TEXTO DE LEITURA
Filosofia e teoria dos jogos

Sobre o trabalho filosófico

 

 

 

 

1. FILOSOFAR E CONFLITO

 

 

"(...) Agora é a raça de ferro. Nem cessam,de dia, de ter trabalhos e aflições, nem, de noite, de serem consumidos, pelos duros cuidados que lhes oferecem os deuses. Mas,no entanto, algum bem será misturado aos seus males (...)".

 

HESÍODO, Trabalhos e Dias (109-201) [1]

 

 

 

      Provavelmente, neste exacto instante, algures no mundo civilizado, uma campainha toca numa escola qualquer. No alvoroço imperceptível desse estímulo secular, professores saiem e entram, atravessam corredores ou escadas iluminados pelo sol cheio da manhã, tardes cinzentas, noites/dias caídos do néon, inóspito, aquele que faz duas sombras quando dobramos esquinas. Pelos mesmos ou outros corredores, os restantes actores da comédia do ensino avançam para o local administrativamente determinado, espaço insólito onde o labirinto do "ensinar-aprender" assumirá a face banal duma sala de aula.
     Aí, o professor é o corpo histórico da "disciplina" que lhe foi atribuída ou que lhe compete . Isto é, as estratégias e discursos que vai explicitando decorrem duma convicção tácita da real existência dum segmento razoavelmente determinado do conhecimento humano, detentor dum NOME, socialmente aceite como correspondendo a um espaço bem delimitado da imensa quadrícula onde as especialidades disciplinas erguem bandeira e fronteiras, como entes territorializados que acabaram por ser! Assim, o discurso que a sala de aula consente está de acordo com os porta-vozes dos diferentes "territórios" que vão subindo à tribuna segundo os ritmos escalares do trabalho humano, retalhado aqui de acordo com os insondáveis desígnios dum "horário" em que as disciplinas-slides erram como fantasmas em busca dum texto que as torne coerentes "enquanto conjunto".
      As disciplinas que melhor se "defendem" dentro deste contexto são naturalmente aquelas que historicamente se assumem como preenchendo um espaço bem determinado, socialmente reconhecido, eventualmente fornecedor de bens e serviços que directa ou indirectamente possam vir a ser contabilizáveis numa vertente de ordem profissionalizante e/ou produtiva. Neste caso, professores e alunos estarão em última instância "justificados" na óptica razoável do trabalho eventualmente penoso ser condição preferencial para a obtenção de "performances" num mundo altamente competitivo, ávido de certidões e diplomas e que lança como "heróis" o frenesim dos predadores "Yuppies", os "golden boys" eternamente jovens e de saúde de ferro, novos olímpicos dum "jet-set" de aroma vagamente neo-maçónico, em que "avental" e "compasso" são substituídos pelo "modem" e pelo "telefax"!

DADOS FORNECIDOS
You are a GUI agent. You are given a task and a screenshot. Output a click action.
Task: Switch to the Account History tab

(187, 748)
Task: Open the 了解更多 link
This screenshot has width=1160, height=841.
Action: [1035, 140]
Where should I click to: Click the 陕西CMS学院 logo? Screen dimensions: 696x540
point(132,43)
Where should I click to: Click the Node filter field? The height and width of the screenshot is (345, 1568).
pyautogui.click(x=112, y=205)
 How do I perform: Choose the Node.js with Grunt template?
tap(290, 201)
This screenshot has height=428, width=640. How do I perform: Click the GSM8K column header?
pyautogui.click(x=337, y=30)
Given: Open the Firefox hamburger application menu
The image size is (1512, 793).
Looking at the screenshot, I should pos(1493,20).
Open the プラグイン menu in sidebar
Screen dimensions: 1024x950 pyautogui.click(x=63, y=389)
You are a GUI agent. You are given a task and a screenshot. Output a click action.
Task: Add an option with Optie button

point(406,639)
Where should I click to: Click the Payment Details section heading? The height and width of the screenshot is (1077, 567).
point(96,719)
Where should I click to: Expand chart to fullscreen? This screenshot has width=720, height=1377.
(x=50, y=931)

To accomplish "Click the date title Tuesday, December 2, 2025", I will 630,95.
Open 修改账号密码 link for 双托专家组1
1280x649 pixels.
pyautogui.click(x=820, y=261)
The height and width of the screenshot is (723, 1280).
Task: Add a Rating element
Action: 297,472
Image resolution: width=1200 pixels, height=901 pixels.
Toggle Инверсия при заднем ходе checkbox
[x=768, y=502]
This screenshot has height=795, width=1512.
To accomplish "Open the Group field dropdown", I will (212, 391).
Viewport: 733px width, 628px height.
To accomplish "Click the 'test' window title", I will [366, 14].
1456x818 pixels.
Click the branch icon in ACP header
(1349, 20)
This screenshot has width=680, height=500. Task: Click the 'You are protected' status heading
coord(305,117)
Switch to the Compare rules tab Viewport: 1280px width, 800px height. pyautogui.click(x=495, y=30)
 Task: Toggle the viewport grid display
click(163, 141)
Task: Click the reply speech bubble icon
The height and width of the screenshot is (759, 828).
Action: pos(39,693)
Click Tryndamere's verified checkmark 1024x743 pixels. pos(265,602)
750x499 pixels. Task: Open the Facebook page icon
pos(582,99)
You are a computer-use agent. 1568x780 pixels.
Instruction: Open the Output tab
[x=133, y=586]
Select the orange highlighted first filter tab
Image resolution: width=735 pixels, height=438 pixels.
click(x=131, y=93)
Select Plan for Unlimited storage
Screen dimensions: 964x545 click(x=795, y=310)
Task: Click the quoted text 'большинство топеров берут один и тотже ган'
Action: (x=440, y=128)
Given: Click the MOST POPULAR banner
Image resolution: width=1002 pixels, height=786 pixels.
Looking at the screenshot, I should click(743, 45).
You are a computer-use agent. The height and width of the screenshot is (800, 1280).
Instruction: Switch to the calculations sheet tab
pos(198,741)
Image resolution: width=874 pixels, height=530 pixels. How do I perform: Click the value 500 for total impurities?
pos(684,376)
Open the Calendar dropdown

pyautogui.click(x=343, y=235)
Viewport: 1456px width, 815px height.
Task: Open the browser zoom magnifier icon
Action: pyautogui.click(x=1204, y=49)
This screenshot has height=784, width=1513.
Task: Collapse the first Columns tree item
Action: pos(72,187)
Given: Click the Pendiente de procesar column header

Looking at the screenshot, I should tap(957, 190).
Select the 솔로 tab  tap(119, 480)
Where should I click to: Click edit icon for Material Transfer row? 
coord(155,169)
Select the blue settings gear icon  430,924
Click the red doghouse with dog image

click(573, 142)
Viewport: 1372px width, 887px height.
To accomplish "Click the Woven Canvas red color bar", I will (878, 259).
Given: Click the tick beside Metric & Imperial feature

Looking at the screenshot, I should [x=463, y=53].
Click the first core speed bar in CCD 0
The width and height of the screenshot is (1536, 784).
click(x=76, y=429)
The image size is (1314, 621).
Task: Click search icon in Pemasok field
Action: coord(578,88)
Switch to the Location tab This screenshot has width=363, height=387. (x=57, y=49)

TAREFA PROPOSTA 1
Por favor, edite o trecho do texto de leitura que vai de "Provavelmente, neste exacto" até "sala de aula.", substituindo "campainha" por "sineta".
TAREFA PROPOSTA 2
No texto de leitura, pelo que são substituídos o "avental" e o "compasso"?

RESPOSTA COMPLETA 1
Provavelmente, neste exacto instante, algures no mundo civilizado, uma sineta toca numa escola qualquer. No alvoroço imperceptível desse estímulo secular, professores saiem e entram, atravessam corredores ou escadas iluminados pelo sol cheio da manhã, tardes cinzentas, noites/dias caídos do néon, inóspito, aquele que faz duas sombras quando dobramos esquinas. Pelos mesmos ou outros corredores, os restantes actores da comédia do ensino avançam para o local administrativamente determinado, espaço insólito onde o labirinto do "ensinar-aprender" assumirá a face banal duma sala de aula.

RESPOSTA COMPLETA 2
Pelo "modem" e pelo "telefax".